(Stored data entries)
────────────────

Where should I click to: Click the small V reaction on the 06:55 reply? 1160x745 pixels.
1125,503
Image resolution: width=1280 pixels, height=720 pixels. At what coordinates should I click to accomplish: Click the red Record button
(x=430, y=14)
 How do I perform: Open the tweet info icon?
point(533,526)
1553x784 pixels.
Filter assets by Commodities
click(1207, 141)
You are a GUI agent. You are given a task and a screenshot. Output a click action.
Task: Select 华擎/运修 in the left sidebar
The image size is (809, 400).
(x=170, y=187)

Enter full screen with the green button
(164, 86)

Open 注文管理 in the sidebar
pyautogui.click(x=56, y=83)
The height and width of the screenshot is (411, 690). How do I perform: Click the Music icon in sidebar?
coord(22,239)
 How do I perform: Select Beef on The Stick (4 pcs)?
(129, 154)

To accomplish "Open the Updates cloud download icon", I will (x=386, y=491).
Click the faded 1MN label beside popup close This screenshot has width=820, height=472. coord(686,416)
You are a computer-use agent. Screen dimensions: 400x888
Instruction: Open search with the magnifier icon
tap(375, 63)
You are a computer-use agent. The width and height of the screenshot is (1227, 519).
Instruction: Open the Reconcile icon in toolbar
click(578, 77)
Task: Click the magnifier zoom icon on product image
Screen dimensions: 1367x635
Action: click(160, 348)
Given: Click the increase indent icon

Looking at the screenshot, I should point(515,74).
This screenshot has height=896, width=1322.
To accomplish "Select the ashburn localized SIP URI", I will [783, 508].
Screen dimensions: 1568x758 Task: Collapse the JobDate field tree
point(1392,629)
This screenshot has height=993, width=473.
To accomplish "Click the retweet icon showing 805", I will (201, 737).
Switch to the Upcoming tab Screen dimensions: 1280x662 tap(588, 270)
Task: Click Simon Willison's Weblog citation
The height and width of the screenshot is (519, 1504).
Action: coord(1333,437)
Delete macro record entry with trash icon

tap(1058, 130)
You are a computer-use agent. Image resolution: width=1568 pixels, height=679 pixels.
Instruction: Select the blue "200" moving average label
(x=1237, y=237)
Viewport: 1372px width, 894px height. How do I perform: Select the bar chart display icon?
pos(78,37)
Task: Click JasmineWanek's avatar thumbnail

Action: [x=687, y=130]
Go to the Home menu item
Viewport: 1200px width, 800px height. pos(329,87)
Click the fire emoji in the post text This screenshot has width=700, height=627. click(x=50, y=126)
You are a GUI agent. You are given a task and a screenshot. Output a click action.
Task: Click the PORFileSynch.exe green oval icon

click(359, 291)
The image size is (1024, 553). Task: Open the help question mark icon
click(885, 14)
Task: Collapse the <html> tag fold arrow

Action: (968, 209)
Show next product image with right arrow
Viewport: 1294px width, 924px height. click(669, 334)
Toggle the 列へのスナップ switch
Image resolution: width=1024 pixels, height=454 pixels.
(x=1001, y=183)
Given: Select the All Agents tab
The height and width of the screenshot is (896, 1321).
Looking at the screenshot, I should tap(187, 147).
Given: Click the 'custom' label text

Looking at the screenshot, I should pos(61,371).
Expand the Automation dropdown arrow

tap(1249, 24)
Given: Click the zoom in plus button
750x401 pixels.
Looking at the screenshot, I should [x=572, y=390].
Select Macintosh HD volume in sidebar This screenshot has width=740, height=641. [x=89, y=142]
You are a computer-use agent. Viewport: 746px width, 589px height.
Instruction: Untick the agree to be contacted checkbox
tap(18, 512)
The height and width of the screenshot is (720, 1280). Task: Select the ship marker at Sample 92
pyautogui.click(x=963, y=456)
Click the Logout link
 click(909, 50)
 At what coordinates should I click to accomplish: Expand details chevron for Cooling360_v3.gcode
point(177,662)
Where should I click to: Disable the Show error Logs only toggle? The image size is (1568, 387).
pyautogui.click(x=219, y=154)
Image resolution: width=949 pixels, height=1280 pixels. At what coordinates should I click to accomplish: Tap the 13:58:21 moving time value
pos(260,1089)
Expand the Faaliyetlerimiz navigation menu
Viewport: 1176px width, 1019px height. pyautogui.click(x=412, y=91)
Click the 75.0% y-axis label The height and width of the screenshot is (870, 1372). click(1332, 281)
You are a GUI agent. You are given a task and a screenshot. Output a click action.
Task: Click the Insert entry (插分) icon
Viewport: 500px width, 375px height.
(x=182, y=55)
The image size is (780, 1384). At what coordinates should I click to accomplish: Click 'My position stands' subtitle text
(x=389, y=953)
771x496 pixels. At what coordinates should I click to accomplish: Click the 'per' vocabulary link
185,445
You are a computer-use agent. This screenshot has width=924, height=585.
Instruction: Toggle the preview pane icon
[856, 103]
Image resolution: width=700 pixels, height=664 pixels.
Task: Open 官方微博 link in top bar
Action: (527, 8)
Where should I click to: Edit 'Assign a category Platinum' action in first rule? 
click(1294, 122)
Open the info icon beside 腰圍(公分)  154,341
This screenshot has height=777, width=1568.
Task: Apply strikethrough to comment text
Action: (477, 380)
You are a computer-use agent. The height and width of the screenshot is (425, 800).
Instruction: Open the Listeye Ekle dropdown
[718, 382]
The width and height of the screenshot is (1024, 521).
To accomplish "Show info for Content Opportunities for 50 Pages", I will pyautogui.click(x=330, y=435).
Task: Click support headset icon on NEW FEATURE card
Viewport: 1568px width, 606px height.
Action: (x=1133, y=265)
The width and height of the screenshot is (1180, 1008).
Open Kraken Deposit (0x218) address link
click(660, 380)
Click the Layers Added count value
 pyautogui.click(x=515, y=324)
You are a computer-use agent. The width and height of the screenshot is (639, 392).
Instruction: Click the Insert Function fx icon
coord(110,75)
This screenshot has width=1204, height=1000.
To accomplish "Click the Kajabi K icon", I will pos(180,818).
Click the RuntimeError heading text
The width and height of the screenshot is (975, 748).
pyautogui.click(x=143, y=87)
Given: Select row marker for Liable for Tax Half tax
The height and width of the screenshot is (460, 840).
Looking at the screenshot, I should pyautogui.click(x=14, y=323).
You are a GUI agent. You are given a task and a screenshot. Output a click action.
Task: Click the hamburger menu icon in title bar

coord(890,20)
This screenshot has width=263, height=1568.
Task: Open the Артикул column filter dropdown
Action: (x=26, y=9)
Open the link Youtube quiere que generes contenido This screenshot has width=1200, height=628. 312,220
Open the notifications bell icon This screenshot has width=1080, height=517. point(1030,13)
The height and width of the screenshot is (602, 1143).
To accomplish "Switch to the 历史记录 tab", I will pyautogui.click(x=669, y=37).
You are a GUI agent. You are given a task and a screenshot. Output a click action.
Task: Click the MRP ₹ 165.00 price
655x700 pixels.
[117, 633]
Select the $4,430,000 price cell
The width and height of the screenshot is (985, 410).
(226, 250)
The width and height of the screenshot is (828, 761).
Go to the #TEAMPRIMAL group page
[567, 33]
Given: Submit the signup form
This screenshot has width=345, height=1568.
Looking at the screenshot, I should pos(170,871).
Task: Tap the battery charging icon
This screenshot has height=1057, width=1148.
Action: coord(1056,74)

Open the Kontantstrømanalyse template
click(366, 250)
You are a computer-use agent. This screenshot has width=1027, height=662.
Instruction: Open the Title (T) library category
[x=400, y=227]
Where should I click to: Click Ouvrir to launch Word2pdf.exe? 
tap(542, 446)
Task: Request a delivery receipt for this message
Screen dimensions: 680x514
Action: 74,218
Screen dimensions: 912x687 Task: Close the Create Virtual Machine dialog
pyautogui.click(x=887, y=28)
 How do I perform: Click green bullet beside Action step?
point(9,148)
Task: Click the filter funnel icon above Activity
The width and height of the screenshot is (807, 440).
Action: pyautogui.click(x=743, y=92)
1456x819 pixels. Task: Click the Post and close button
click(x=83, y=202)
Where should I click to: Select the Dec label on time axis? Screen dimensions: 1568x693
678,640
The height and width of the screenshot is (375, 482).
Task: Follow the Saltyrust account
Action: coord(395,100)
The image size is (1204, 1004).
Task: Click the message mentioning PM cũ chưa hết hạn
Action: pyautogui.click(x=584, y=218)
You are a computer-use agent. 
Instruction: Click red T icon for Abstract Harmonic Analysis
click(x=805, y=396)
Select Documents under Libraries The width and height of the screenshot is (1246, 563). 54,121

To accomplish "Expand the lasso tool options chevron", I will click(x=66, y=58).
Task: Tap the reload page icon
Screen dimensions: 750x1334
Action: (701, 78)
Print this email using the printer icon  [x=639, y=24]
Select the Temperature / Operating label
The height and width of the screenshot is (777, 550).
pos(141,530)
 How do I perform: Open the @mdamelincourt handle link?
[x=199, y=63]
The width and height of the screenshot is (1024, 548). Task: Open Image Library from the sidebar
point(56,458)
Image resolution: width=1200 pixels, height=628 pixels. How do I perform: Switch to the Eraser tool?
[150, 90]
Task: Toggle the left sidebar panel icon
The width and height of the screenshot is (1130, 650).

────────────────

**WHAT TO PRODUCE:** Only the lines above starting at the one containing "Where should I click to: Select" and ending at the one containing "Select Documents under", both included, are to be returned, exactly as they read.

**OUTPUT OF THE TASK:**
Where should I click to: Select the Dec label on time axis? Screen dimensions: 1568x693
678,640
The height and width of the screenshot is (375, 482).
Task: Follow the Saltyrust account
Action: coord(395,100)
The image size is (1204, 1004).
Task: Click the message mentioning PM cũ chưa hết hạn
Action: pyautogui.click(x=584, y=218)
You are a computer-use agent. 
Instruction: Click red T icon for Abstract Harmonic Analysis
click(x=805, y=396)
Select Documents under Libraries The width and height of the screenshot is (1246, 563). 54,121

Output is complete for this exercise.